Location data for words and elements

----------------

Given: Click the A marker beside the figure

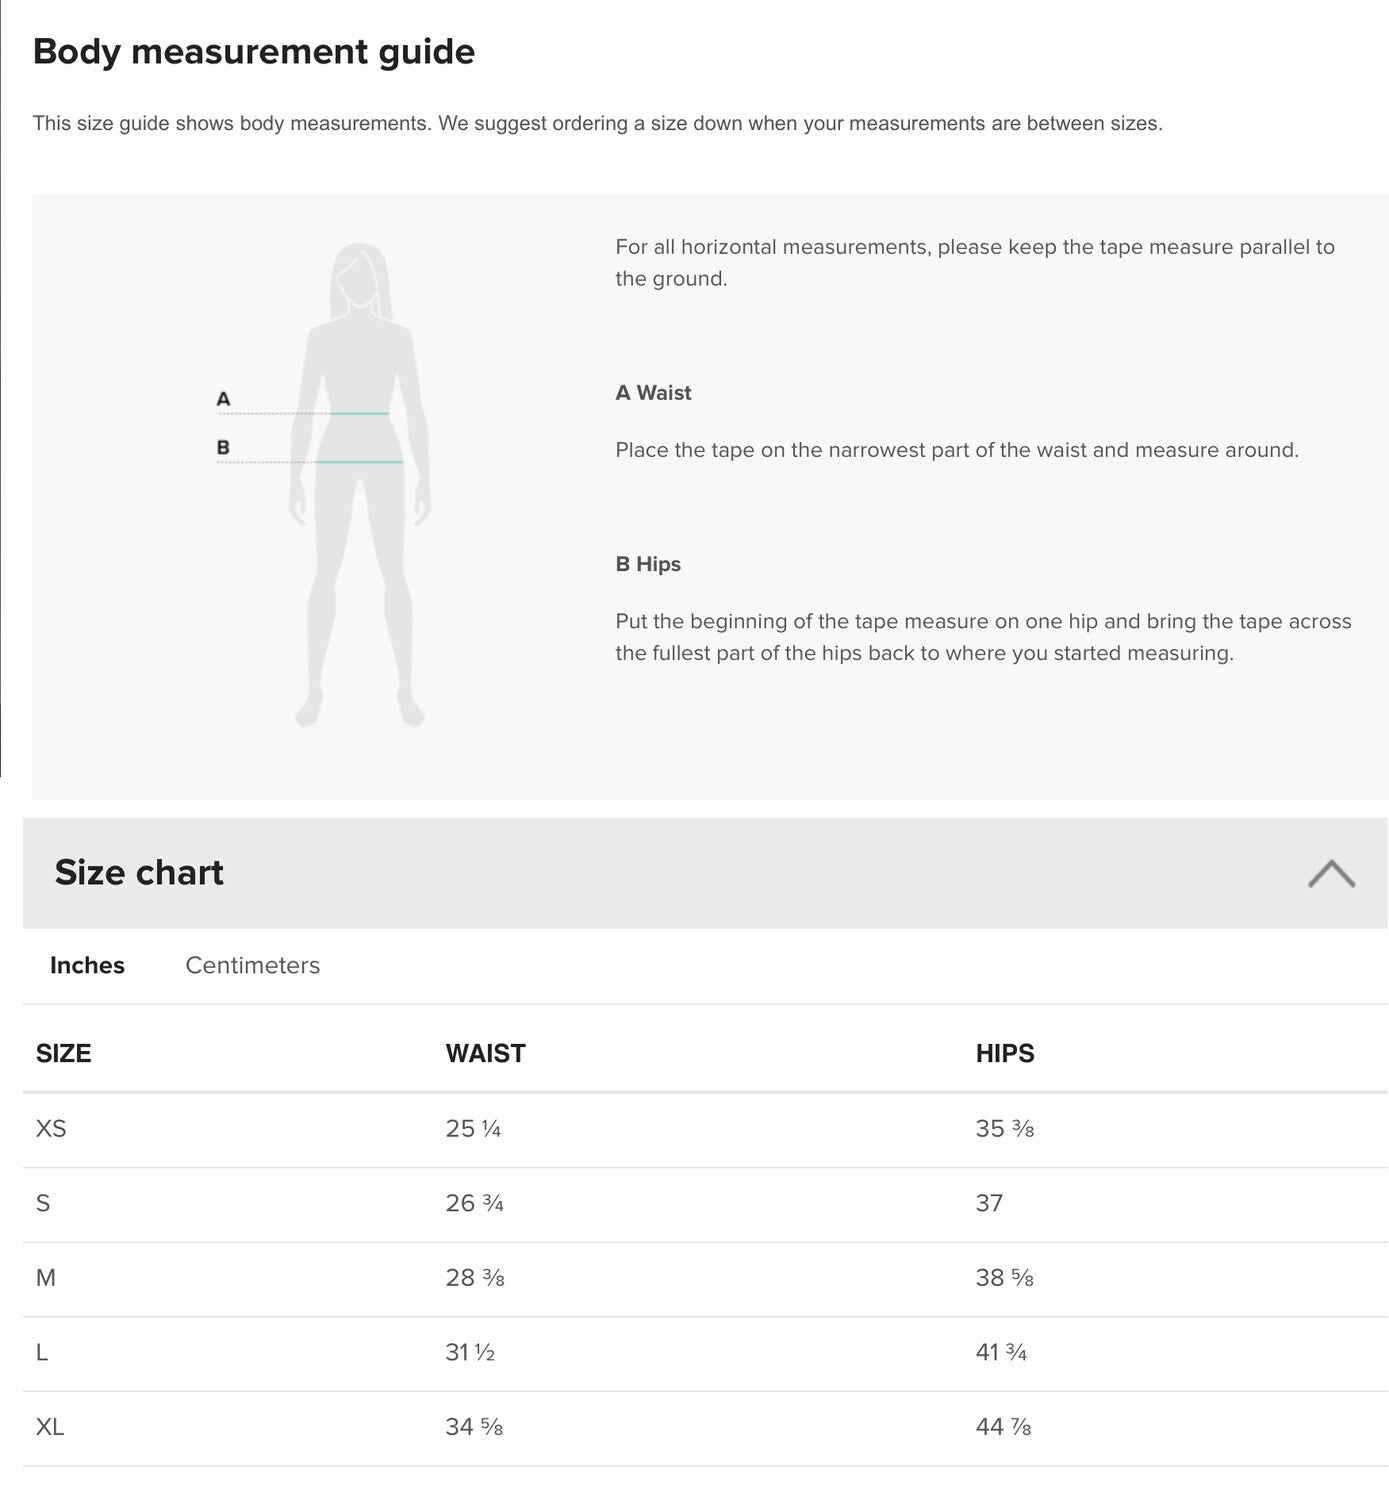Looking at the screenshot, I should [223, 399].
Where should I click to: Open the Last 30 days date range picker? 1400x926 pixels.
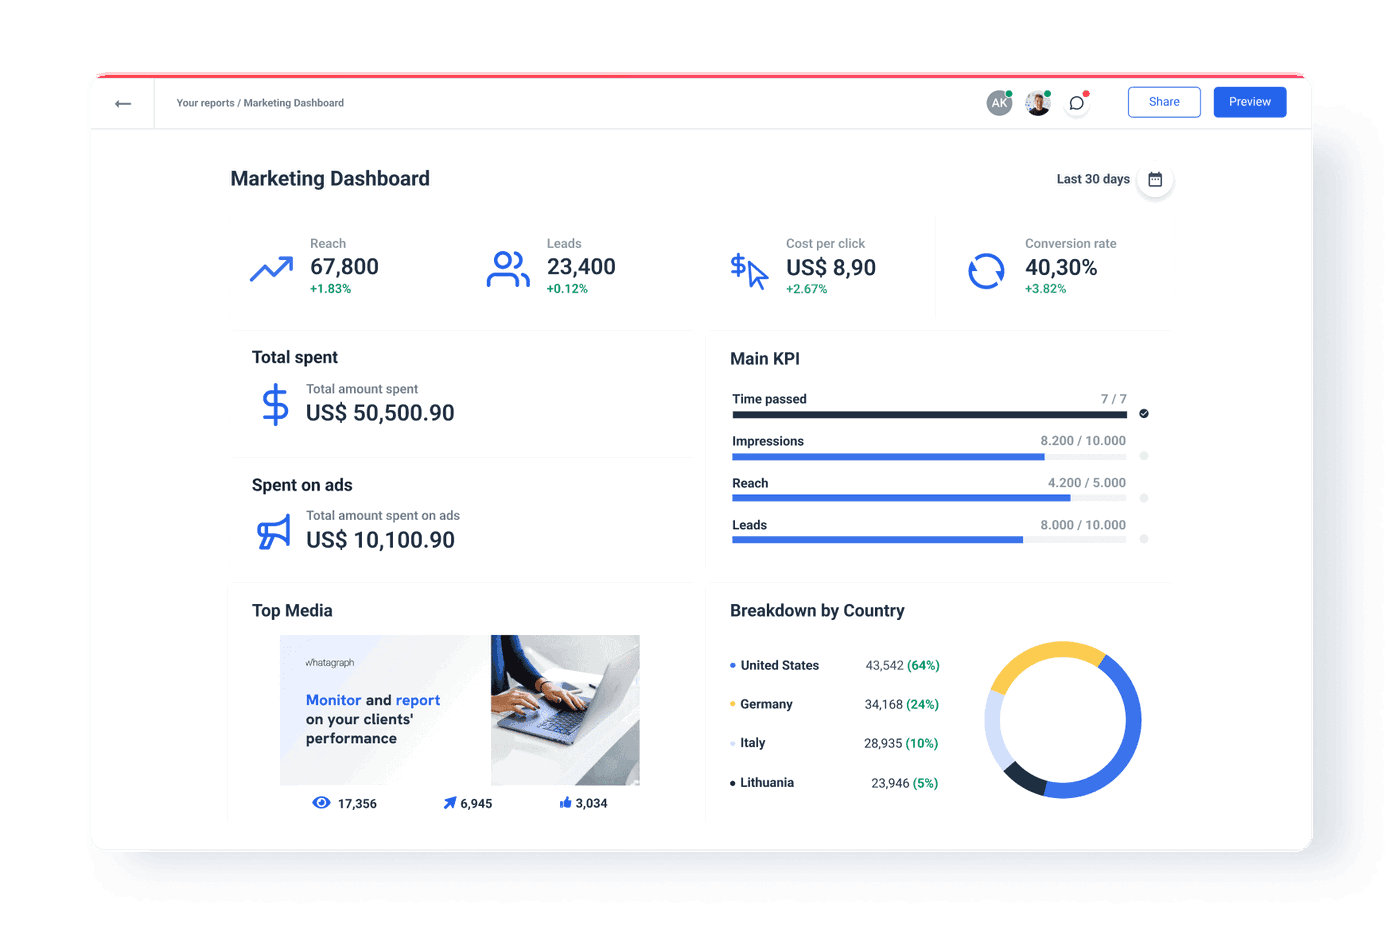[1154, 178]
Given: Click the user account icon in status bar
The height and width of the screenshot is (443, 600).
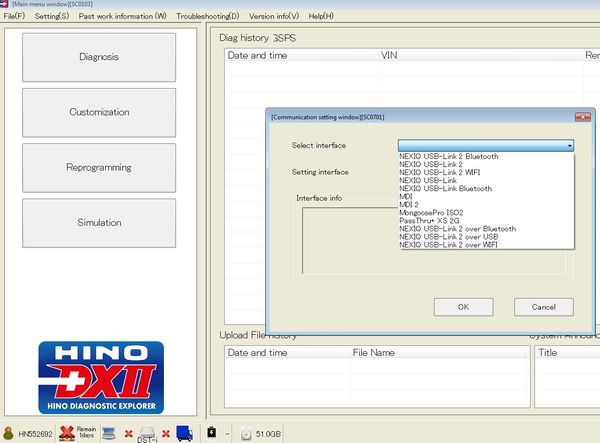Looking at the screenshot, I should point(9,433).
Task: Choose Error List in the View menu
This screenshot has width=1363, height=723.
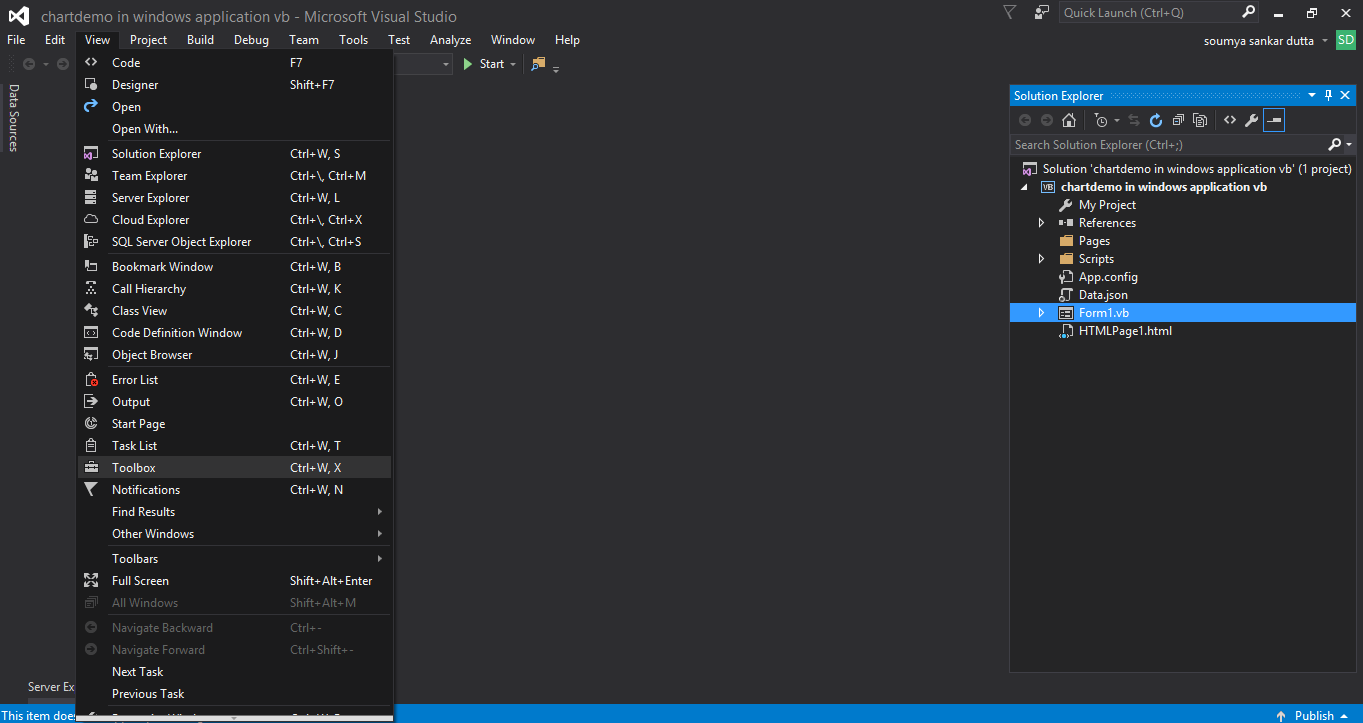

----------------

== TASK TO CARRY OUT ==
Put every line of the items above into a numbered list, skipping blank lines. Leave the pictures out of the list.

== EXERCISE SOLUTION ==
1. Given: Click the A marker beside the figure
2. Looking at the screenshot, I should [223, 399].
3. Where should I click to: Open the Last 30 days date range picker? 1400x926 pixels.
4. [1154, 178]
5. Given: Click the user account icon in status bar
6. The height and width of the screenshot is (443, 600).
7. Looking at the screenshot, I should point(9,433).
8. Task: Choose Error List in the View menu
9. This screenshot has width=1363, height=723.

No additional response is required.